Electronic – How to avoid duplicate messages in a mesh network of mcus

meshmicrocontrollerNetworknetworkinguart

I'm working on a project, where each pcb has a connector on every side, so you can connect these board in a grid. It's basically a mesh network of modules.

These modules need to communicate with each other. Since they are connected in an arbitrary way, there is no predictable path that we can relay on.
The grid can have missing modules, for example a 3×3 arrangement can have the middle module missing, or it can be two 2×2 grids connected with one module.

Messages can be either directly addressed to a node or be a broadcast.

My initial ideas:

I2C:
Length of the line would be pretty long (and pretty much undefined) it's not a good contender.

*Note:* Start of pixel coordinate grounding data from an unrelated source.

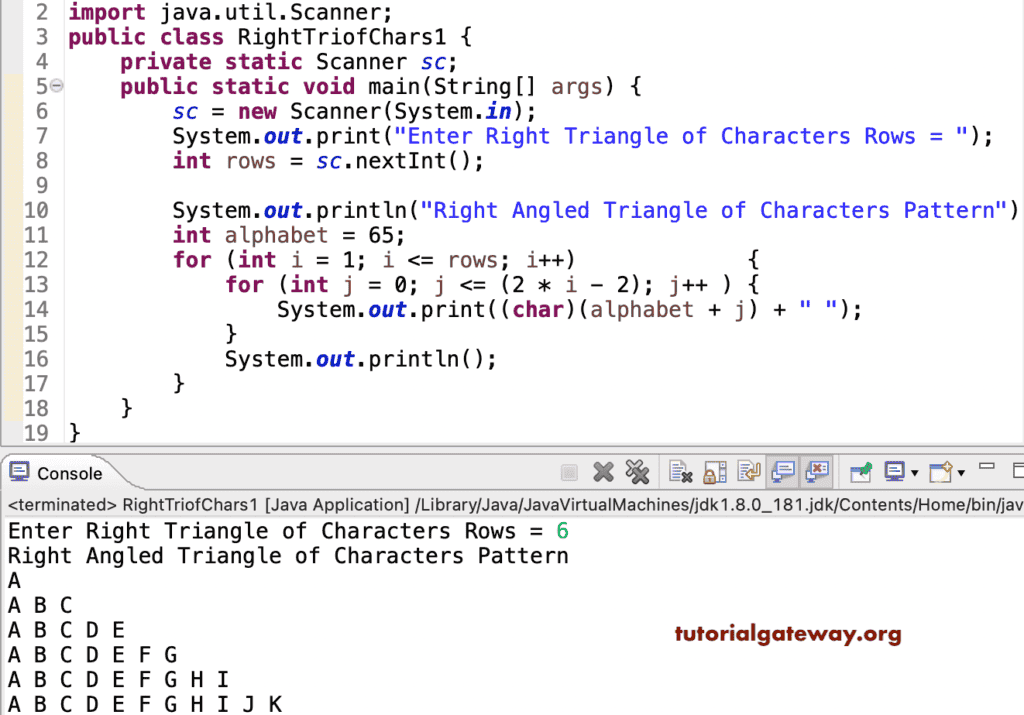Image resolution: width=1024 pixels, height=715 pixels.
Task: Click the Open Console icon
Action: (x=939, y=472)
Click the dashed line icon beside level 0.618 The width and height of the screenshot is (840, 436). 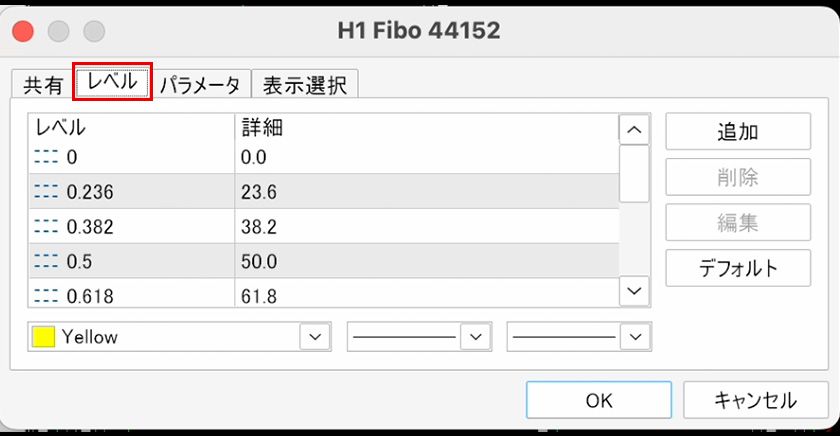48,295
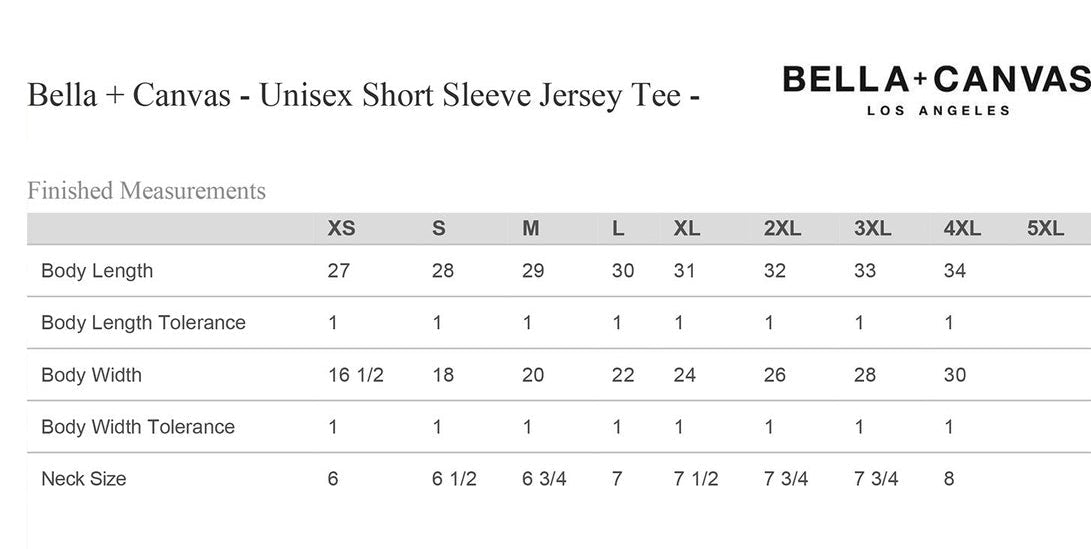
Task: Click the Neck Size row label
Action: pyautogui.click(x=84, y=479)
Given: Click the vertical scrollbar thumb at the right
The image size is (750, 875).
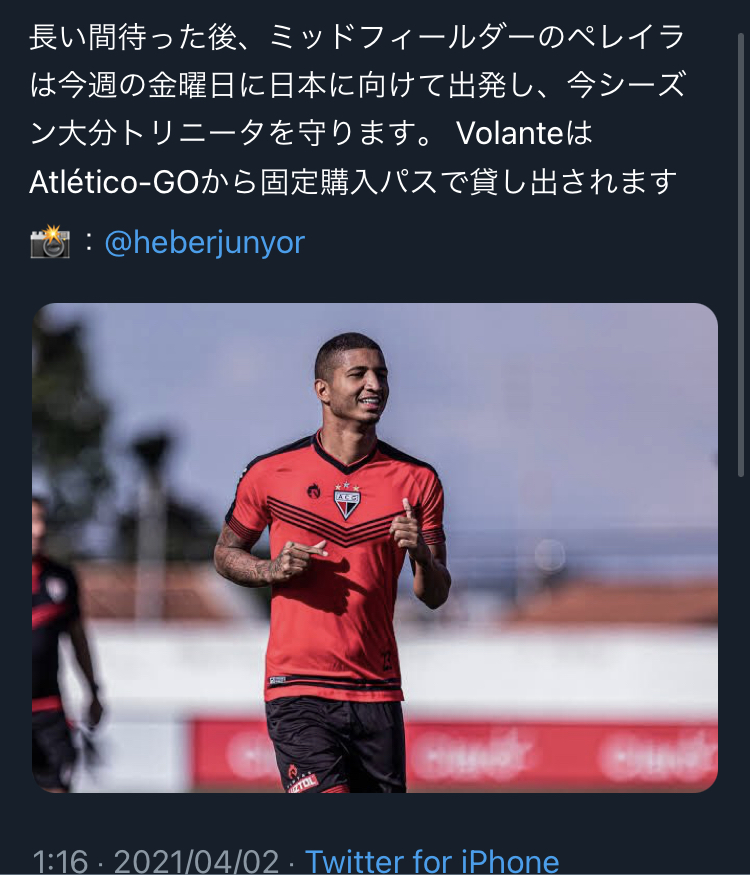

Adding I2C drivers would increase the cost and complexity of the boards.
It would be too slow, because even if two adjacent modules would need high speed communication, it would hog down the whole system. There's also a danger of interference, especially in high speed mode, since because it's a mash network, there could be multiple paths to the same destinations.

UART:
Current solution of choice.
The MCU i'm using has 4 UART modules, so there is a dedicated UART peripheral for each edge of the board.
Each message is received by the MCU and processed. If that MCU was the target, it ends there, if not or it was a broadcast message, it sends it to the other 3 UART peripherals.

The problem:
Each message can get to each mcu multiple times, through multiple paths.
This causes severe problems: we don't no if we acted on a message, and because we don't know that we handled the message, it will be kept repeating, potentially indefinably.

The solutions:
I have not come up with a satisfactory solution yet, here are my ideas so far.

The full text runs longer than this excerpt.